• 7 months ago
A man who lives in Sedgley has found for the second time a giant branch has fallen from a tree, that is on a footpath at the bottom of his garden. The first time it crushed his greenhouse, this time it very nearly hit him. According to the council the land is owned by The Earl of Dudley.
Transcript
00:00 Edward, hello sir, how are you doing?
00:03 How are you sir?
00:05 Right, thank you.
00:06 And how long have you lived here then Edward, in terms for you?
00:08 About 38 years now.
00:10 38 years, and this is not the result of your tree surgery?
00:14 No, no, no.
00:16 But the result of the weather on this whopper of a birch tree behind you.
00:21 Just fill us in on what's going on chap, this isn't the first time a branch off...
00:25 No, we've had the council down here, right, and they're saying to us
00:29 all the trees in that lane, they belong to the...
00:33 Erle Dudley?
00:34 Erle Dudley, yeah.
00:36 It's still a public walk away, so it's your responsibility to keep it clean,
00:41 tidy and safe.
00:42 Well that's it, there's a path there isn't there, so people can stroll around.
00:45 Yeah, I'll show you that.
00:46 And you've had your greenhouse there, if we just turn around a bit,
00:49 your greenhouse in the corner.
00:50 I've flattened it.
00:51 Yeah, you've had a branch come down and took it out didn't it?
00:54 Yeah, flattened it.
00:55 Look at it, I was in hospital at the time, or I would have been dead.
00:58 I'd have been working in there.
00:59 Well this branch kind of fell in the border just behind you, didn't you?
01:03 No, it fell there, look.
01:04 That's it, and didn't you say you were working there the day before?

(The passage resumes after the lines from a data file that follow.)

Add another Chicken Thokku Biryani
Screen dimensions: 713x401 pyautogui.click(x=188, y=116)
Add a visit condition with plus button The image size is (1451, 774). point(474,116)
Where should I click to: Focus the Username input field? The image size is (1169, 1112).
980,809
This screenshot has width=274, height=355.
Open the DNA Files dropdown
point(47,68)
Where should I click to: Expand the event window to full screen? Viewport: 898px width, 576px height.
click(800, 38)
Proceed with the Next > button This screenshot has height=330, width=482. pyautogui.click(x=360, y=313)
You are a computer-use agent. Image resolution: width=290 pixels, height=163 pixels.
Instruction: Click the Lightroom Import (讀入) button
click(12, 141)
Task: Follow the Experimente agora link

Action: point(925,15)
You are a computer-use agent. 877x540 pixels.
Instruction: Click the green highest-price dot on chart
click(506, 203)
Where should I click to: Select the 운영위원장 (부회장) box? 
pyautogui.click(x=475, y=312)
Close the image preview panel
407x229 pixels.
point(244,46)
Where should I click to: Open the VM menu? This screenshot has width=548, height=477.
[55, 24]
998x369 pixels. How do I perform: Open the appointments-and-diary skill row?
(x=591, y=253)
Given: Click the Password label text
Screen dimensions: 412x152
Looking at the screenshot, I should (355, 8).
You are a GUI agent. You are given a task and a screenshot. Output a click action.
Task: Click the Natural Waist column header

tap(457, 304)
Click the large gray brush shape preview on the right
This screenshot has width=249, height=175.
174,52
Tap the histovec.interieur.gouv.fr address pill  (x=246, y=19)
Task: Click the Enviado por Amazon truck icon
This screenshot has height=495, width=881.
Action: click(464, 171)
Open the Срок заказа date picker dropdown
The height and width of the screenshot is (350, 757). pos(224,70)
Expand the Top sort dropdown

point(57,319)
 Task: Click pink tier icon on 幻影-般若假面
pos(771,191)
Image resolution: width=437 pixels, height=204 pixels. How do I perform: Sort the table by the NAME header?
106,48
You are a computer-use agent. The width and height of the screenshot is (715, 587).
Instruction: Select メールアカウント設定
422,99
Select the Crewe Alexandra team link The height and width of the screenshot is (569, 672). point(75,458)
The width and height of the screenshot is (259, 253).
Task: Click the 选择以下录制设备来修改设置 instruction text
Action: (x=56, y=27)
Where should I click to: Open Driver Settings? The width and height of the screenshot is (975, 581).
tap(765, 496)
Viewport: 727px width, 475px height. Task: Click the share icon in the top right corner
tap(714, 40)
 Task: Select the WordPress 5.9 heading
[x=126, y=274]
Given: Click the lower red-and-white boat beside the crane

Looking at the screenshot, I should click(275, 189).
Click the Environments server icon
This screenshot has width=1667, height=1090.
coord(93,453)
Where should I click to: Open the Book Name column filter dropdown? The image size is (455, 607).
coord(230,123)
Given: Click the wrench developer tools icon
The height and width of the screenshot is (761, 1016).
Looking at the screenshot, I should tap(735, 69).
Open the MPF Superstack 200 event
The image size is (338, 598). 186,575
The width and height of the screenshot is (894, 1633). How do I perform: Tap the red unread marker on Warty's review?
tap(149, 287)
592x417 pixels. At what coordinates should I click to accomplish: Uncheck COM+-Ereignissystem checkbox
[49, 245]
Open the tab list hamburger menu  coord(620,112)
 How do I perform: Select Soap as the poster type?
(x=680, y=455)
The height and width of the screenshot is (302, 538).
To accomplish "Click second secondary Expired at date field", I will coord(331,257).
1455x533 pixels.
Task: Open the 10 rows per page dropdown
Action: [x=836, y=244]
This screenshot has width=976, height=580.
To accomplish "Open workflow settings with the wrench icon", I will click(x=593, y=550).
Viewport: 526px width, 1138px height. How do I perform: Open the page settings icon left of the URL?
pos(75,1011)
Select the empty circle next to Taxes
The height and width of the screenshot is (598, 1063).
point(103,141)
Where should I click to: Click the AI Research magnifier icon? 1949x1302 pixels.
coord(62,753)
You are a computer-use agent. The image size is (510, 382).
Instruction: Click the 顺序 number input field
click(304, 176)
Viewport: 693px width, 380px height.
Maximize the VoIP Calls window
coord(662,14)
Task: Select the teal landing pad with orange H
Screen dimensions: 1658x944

01:09 Hang on, shall we have a look?
01:10 Let's have a look.
01:11 I was working here, look, right.
01:12 Yeah.
01:13 I've been spraying all the pavement, and I was working roughly about here, right.
01:18 And I hear something go, because I'm a bit deaf you see,
01:21 I hear something go, "Wahhh!"
01:23 Yeah.
01:24 And I went like that, and I saw this thing, you know,
01:28 one end was stuck in here, look, like that.
01:30 Yeah.
01:31 One end was stuck in there, one end stuck in the ground.
01:33 Yeah.
01:34 No way, and you were working on this bit before, weren't you?
01:37 Yeah, I was, I was been cleaning all the weeds out, you see, the day before.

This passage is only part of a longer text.